Hasina calls for strengthening ties with Pakistan


Pakistan and Bangladesh are likely to revive their bilateral mechanisms to take their ties forward, a diplomatic source said on Thursday after Pakistan’s High Commissioner to Bangladesh Imran Ahmed Siddiqui called on Prime Minister Sheikh Hasina Wajed in Dhaka.

It was a rare meeting between Pakistan’s envoy and the Bangladeshi prime minister because of the once frosty ties between the two countries, which have witnessed major improvements this year.

“The two sides agreed to further strengthen the existing fraternal relations between the two countries,” the High Commission said in a statement.

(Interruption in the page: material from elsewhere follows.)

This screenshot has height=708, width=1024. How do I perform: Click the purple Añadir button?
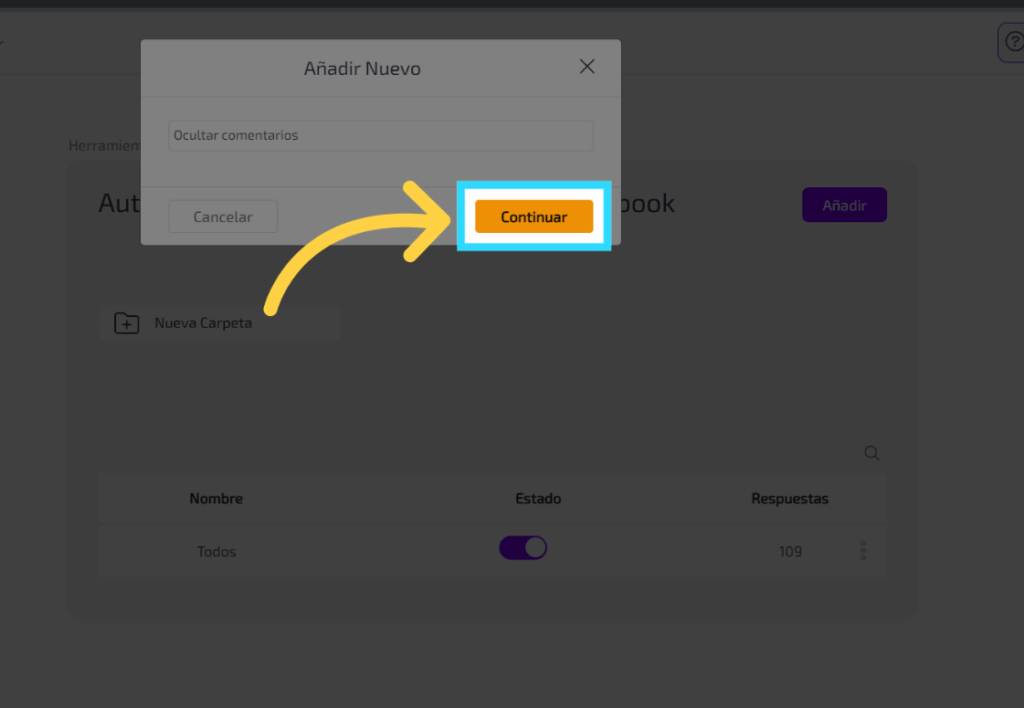(844, 205)
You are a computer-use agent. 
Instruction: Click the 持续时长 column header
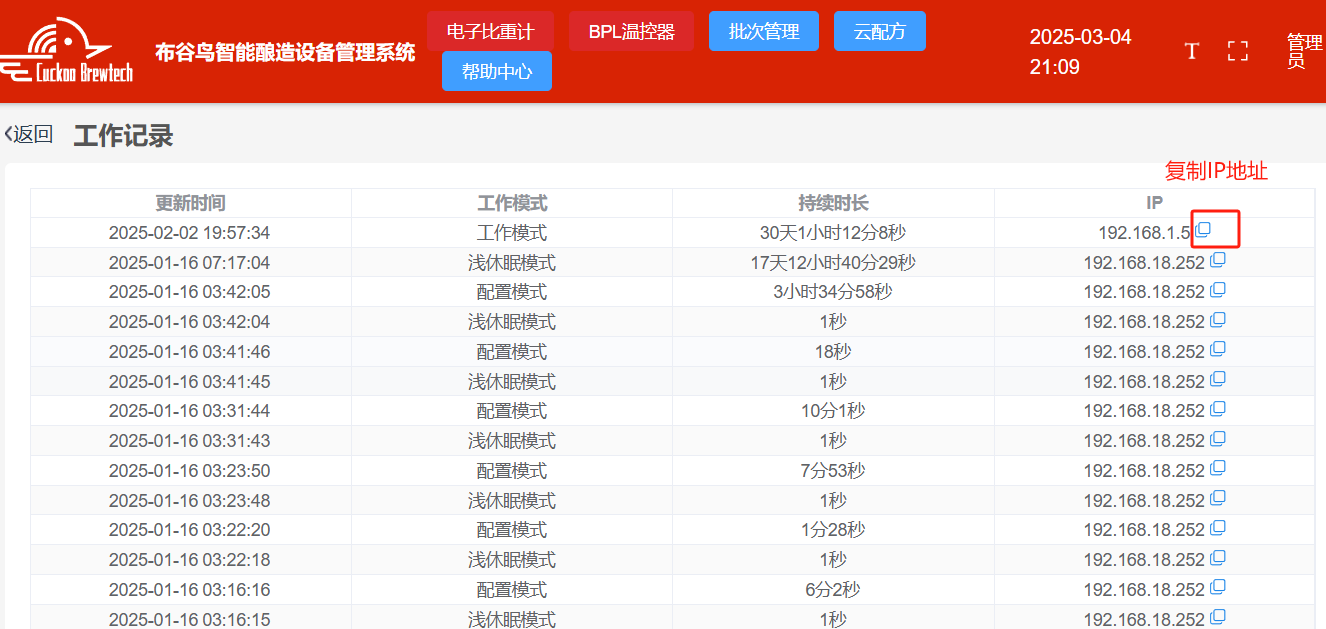(833, 203)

Pakistan and Bangladesh have multiple bilateral mechanisms, but most have been suspended for years. It is being expected that a dialogue between the countries’ foreign secretaries, which has not happened for about 12 years, may resume in the near future.

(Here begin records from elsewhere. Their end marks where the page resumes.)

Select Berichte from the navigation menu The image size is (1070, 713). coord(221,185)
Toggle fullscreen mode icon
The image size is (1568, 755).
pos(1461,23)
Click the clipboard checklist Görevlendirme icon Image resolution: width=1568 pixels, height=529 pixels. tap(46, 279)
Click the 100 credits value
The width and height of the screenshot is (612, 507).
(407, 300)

Pakistan’s envoy meets Bangladeshi premier in Dhaka

The source, who had been briefed about the meeting, said Prime Minister Wajed stressed the need for strengthening bilateral ties. She, moreover, wished the people of Pakistan well and assured the high commissioner of her “full support” in discharge of his official duties.

Prime Minister Imran Khan had in July spoken to his Bangladesh counterpart over the phone and expressed his government’s desire to “deepen fraternal relations on the basis of mutual trust, mutual respect and sovereign equality”.

According to the statement, High Commissioner Siddiqui during the meeting conveyed the message of goodwill and friendship from Mr Khan to Ms Wajed, which she reciprocated with her greetings and good wishes for the leadership of Pakistan.

“The High Commissioner informed Prime Minister H.E. Sheikh Hasina that the government and the people of Pakistan held the Bangladeshi leadership and people in high esteem and affection. The prime minister expressed good wishes for the people of Pakistan,” it added.

Pakistan has this year consistently pushed for improving ties with Bangladesh. Observers were caught by surprise when Mr Siddiqui in July met Foreign Minister A.K. Abdul Momen despite hostile political rhetoric and unfriendly bureaucracy.

Pak-Bangladesh relationship, it should be recalled, took a nosedive after Ms Wajed started her second tenure as prime minister in 2009 as she resumed the so-called 1971 ‘war crimes’ trial.

Pakistan has always considered the bitter 1971 dismemberment of the country as a closed chapter in view of the tripartite agreement signed in April 1974 for the repatriation of war prisoners.

Ms Wajed’s father and Bangladesh’s founding father Mujibur Rehman had after the accord agreed that in the interest of regional peace, no one would be put on trial for alleged crimes committed during the 1971 war. But Ms Wajed was bent on reviving the ghosts of 1971.

She was further emboldened with Indian Prime Minister Narendra Modi coming to power in India and Pak-Bangladesh ties went from one low to another, according to analysts.

The developments in Pak-Bangladesh ties come in the backdrop of Delhi-Dhaka ties turning lukewarm following the enactment of controversial Citizenship Amendment Act last year. Moreover, growing Chinese influence in Dhaka has also brought Pakistan and Bangladesh closer.